Doctor / clinical admin
Can a summary keep its uncertainty attached?
Demo: take a de-identified intake note, a clinic policy excerpt, and a reviewer note. Use gather to preserve source fragments and receipts, then use forum to route the review steps into a causal ledger.
Proof to inspect: every sentence in the summary should point back to an intake fragment, policy line, reviewer/tool handoff, or an explicit UNVERIFIABLE limit.
- Break test: remove one source fragment and see whether the digest or ledger still catches the missing support.
- Do not claim: clinical validation, diagnosis, or care advice.
Artist / studio
Can a creative branch stay inspectable?
Demo: start in the studio with a public or self-owned source image. Keep the source asset, prompt, seed, transform branch, critique note, and export gate together instead of treating the final render as a detached image.
Proof to inspect: a later viewer should be able to tell what was made, what was transformed, what was selected, and why the export was allowed.
- Break test: change the source or seed and check whether the artifact still falsely reads as the same work.
- Best fit: artists, creative technologists, provenance researchers, gallery/workflow people.
Media / newsroom
Can every public sentence find its source?
Demo: gather a small public-source packet for a story: original article, transcript, image source, correction, and conflict note. Then use a ledgered review pass to decide which public claims survive.
Proof to inspect: each published sentence should map to a witnessed source, a conflict note, an editorial decision, or UNVERIFIABLE. The model should not be the only witness to its own source check.
- Break test: swap one quote or image source after the review and see whether the check catches drift.
- Repos: gather, forum, and crucible.
Token economy / routing
Can the ledger show where model calls bought evidence?
Demo: route a multi-step agent task through forum. Keep the deterministic routing, budget stop, escalation, and delivery pass in the ledger. Use index to map the workspace before asking a stronger model to reason over it.
Proof to inspect: expensive model calls should have a reason: evidence coverage, route uncertainty, intent verification, or a specific unresolved question. Confident prose without a ledger reason is waste.
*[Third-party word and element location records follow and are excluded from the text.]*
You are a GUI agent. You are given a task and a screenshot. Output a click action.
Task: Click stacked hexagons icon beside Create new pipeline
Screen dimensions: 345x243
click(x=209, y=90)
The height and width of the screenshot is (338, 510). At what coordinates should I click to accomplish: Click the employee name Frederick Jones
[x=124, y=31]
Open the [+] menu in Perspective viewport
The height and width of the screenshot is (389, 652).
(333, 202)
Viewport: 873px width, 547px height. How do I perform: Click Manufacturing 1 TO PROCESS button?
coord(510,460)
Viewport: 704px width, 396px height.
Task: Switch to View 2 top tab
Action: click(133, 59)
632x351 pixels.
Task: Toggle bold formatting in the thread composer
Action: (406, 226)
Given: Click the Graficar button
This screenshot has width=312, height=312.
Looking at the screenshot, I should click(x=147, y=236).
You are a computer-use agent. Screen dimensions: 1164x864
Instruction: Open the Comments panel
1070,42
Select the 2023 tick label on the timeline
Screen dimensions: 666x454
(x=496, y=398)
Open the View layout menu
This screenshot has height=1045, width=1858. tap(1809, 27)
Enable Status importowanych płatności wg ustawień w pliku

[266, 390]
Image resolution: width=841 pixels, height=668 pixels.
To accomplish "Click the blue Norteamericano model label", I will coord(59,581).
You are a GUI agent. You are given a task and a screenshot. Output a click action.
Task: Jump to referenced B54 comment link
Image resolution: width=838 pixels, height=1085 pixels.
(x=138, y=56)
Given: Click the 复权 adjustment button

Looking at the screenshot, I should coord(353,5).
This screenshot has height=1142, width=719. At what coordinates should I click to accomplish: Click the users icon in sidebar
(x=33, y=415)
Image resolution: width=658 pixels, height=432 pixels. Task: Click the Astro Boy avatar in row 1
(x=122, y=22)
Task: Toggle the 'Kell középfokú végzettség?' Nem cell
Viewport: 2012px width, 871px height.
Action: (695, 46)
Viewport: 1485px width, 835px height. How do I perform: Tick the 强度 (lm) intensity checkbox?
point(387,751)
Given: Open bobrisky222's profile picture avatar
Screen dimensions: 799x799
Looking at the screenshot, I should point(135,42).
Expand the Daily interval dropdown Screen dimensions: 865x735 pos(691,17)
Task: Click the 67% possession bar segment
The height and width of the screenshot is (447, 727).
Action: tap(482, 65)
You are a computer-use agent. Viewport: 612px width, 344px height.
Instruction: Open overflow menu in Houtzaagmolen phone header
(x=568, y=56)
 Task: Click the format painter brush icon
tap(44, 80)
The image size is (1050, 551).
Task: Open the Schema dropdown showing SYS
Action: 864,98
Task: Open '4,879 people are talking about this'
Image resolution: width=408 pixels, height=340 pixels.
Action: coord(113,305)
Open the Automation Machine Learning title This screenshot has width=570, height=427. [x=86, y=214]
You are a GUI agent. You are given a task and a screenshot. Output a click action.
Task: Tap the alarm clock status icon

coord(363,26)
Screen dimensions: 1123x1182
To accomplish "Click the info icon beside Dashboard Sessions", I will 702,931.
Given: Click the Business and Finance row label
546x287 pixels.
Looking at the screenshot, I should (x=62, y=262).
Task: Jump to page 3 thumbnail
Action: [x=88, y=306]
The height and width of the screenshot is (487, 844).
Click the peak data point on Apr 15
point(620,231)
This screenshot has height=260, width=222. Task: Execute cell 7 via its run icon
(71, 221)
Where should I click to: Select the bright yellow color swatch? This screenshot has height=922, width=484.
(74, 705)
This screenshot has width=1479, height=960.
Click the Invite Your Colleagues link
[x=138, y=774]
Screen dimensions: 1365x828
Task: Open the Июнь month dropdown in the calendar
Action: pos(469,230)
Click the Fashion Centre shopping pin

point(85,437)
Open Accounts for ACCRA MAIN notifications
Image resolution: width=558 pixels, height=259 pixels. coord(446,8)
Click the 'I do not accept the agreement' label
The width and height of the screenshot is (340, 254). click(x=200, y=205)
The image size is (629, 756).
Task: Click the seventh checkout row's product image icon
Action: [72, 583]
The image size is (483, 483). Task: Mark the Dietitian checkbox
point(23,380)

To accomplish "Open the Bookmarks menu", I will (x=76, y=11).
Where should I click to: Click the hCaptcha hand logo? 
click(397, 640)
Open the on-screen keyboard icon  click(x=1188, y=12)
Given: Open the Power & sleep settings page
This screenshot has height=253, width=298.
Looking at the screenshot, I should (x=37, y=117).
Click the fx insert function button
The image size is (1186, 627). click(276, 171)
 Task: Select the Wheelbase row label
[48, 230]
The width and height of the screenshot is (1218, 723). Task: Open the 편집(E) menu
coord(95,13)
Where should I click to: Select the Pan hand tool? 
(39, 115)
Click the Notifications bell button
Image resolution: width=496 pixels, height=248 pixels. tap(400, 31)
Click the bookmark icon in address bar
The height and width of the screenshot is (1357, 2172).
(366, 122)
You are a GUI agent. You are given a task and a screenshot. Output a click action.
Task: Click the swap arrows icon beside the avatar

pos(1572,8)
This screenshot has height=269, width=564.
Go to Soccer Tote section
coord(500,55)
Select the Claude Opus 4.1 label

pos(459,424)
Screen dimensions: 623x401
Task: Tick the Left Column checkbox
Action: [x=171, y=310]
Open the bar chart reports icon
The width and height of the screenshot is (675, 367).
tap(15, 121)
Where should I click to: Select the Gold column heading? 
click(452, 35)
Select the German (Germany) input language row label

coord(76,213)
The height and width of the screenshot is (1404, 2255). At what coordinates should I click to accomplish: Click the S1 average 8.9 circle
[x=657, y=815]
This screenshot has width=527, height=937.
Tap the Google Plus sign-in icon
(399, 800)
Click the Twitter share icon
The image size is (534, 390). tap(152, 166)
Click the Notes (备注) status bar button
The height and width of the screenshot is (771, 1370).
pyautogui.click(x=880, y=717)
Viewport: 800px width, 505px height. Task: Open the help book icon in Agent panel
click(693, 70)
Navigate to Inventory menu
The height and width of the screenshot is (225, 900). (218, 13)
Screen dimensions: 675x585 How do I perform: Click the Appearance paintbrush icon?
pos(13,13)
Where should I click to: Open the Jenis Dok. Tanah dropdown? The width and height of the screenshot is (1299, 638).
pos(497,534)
- Break test: force a cheap route where escalation is needed, or escalate every step, then compare ledger quality and token spend.
- Useful report: the first place where the ledger is too bulky, too thin, or too hard to replay.
Reasoning / public claims
Can the final authority live outside the model?
Demo: write a thesis with measurable claims, falsification conditions, and source substrate. Use crucible as the release-candidate/dev-parallel judgment organ: steelman the claim, measure what holds, report MATCH, DRIFT, or UNVERIFIABLE, then refine the weakest axis.
Proof to inspect: the answer should not be "the model thinks this is right." The answer should be a record a person can inspect: what claim was tested, what evidence supported it, what refuted it, what drifted, and what remained unverified.
- Break test: make one claim too vague to measure and require the system to say UNVERIFIABLE rather than rescue it.
- Public state: crucible is public, lowercase, release-candidate/dev-parallel, and not claimed stable or PyPI-published from this page.